**Exercise details:**
Word for word, repeat everything in the records below except the pictures.

┌─ Records for processing

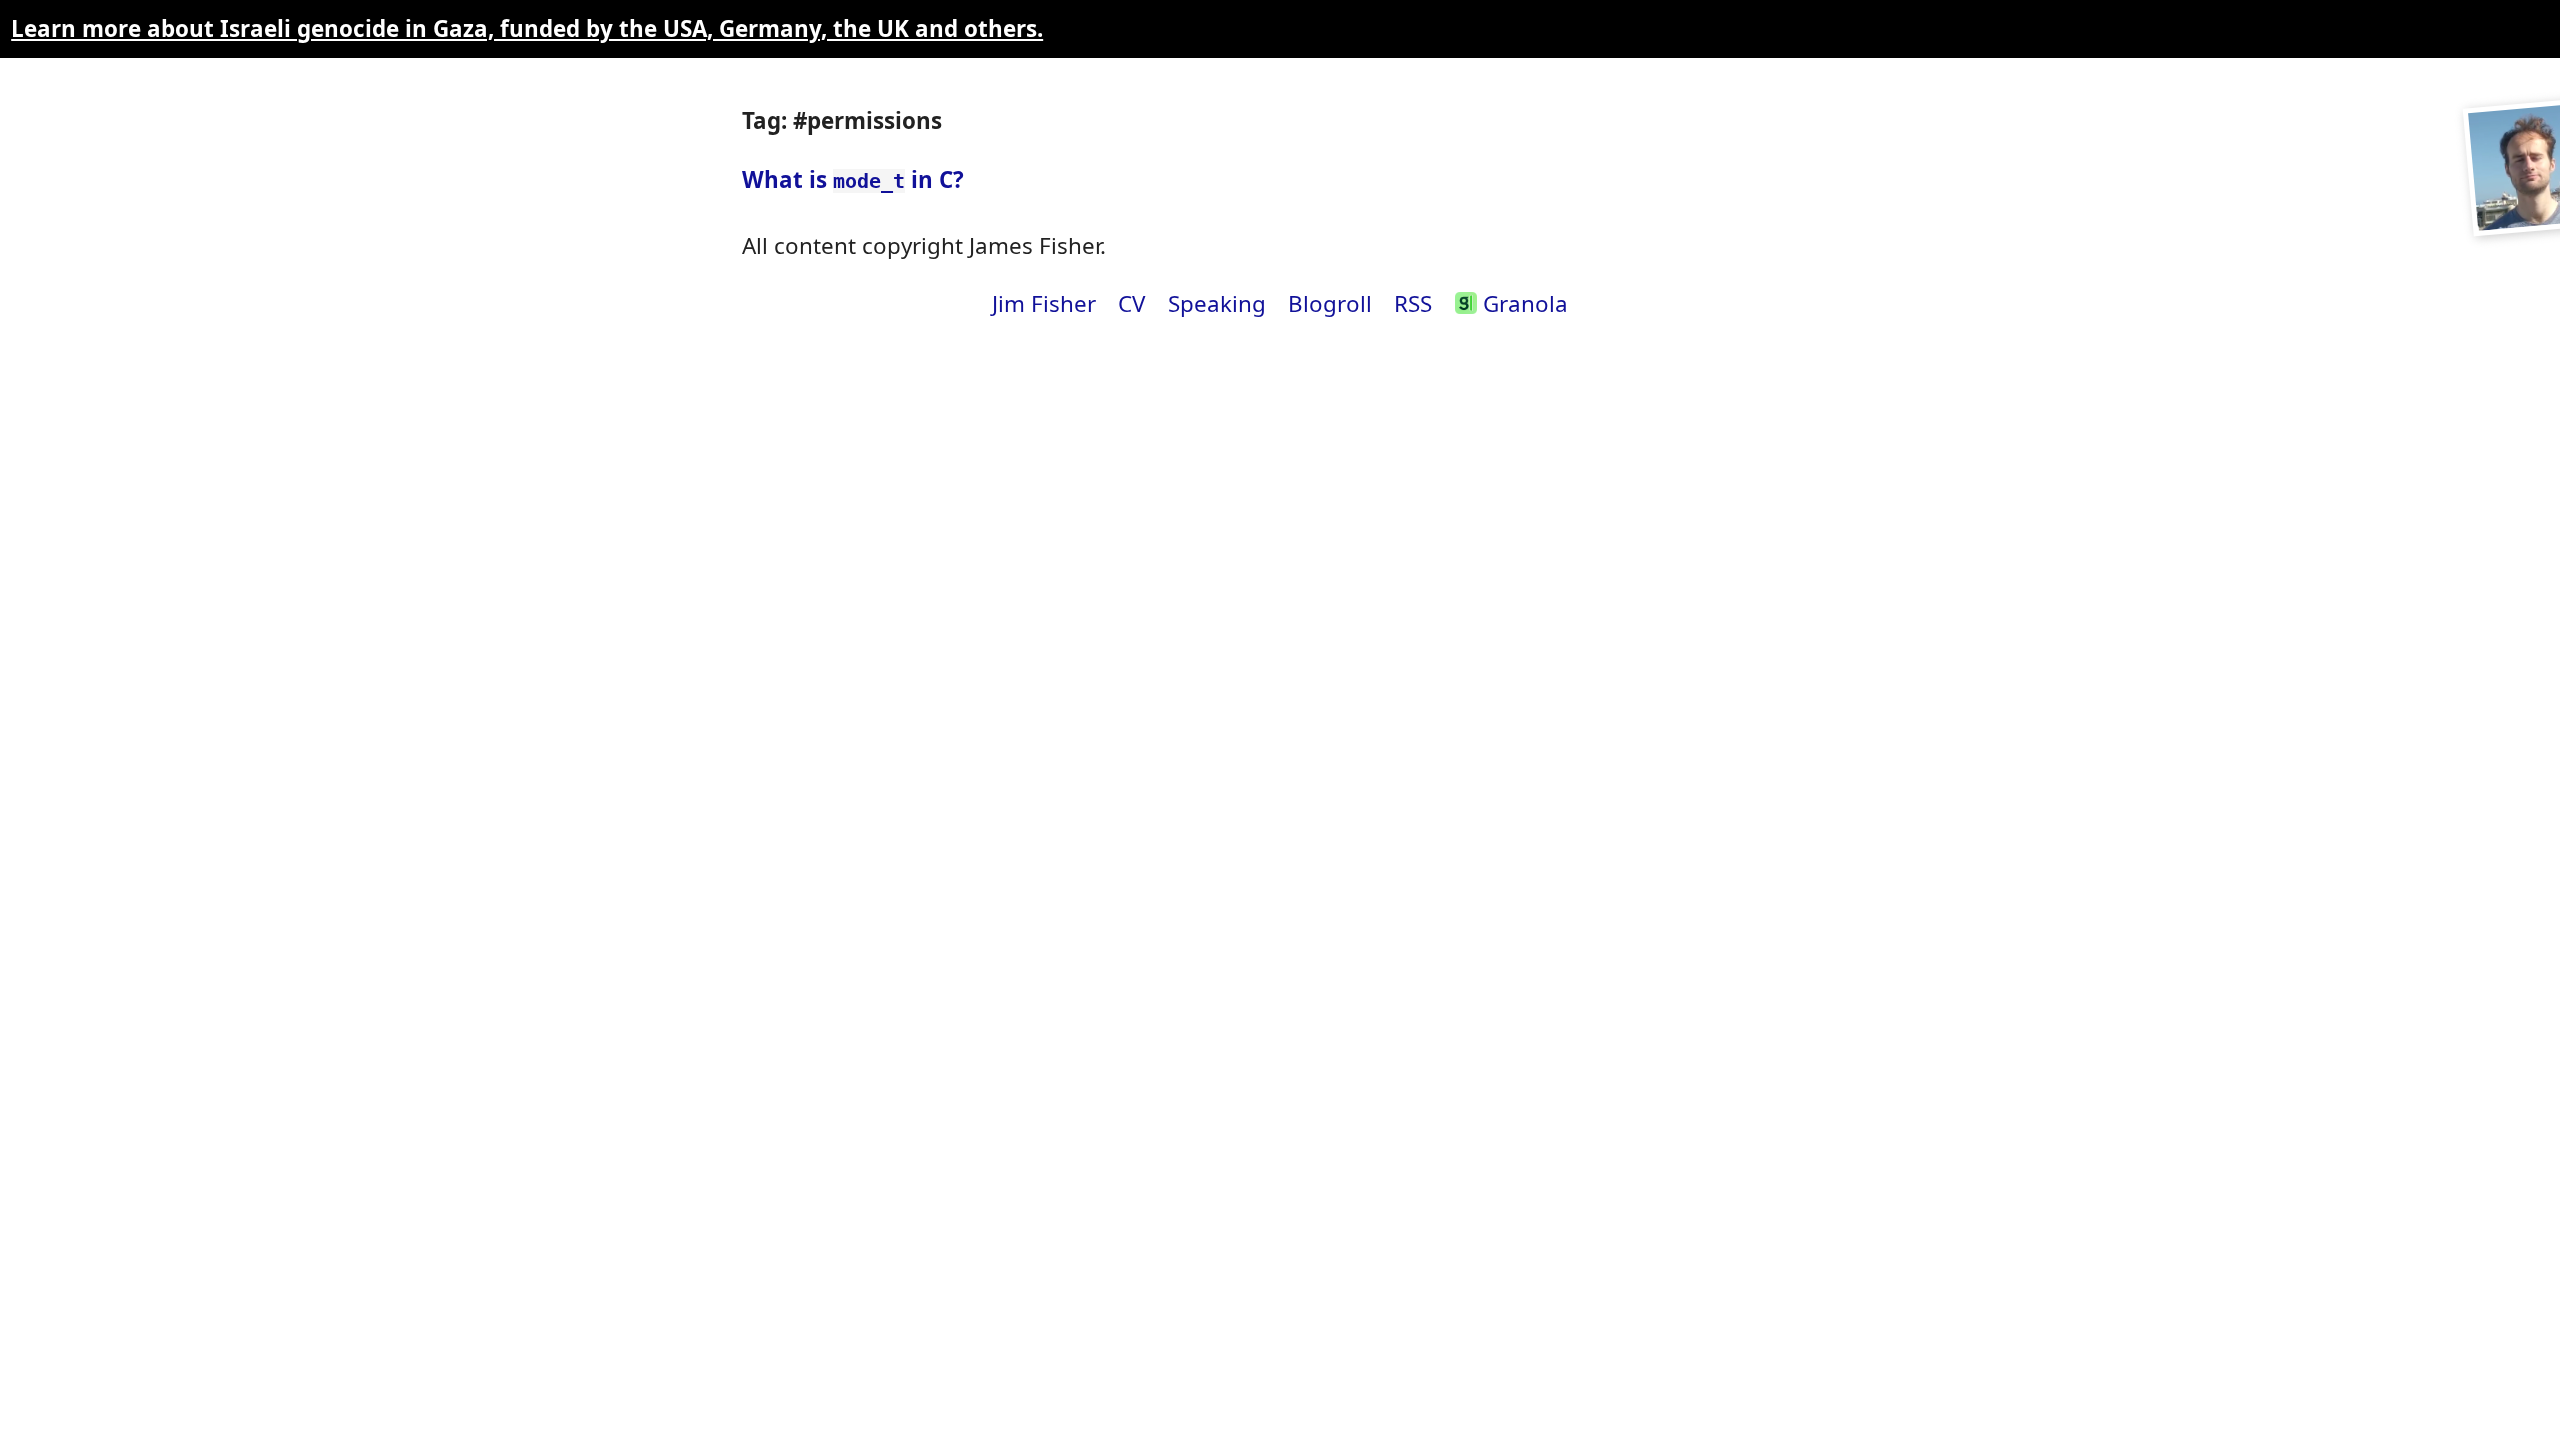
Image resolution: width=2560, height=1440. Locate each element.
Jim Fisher (1044, 303)
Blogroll (1330, 303)
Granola (1522, 303)
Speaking (1217, 303)
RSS (1413, 303)
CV (1131, 303)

└─

**Written response:**
Image resolution: width=2560, height=1440. Locate each element.
Jim Fisher (1044, 303)
Blogroll (1330, 303)
Granola (1522, 303)
Speaking (1217, 303)
RSS (1413, 303)
CV (1131, 303)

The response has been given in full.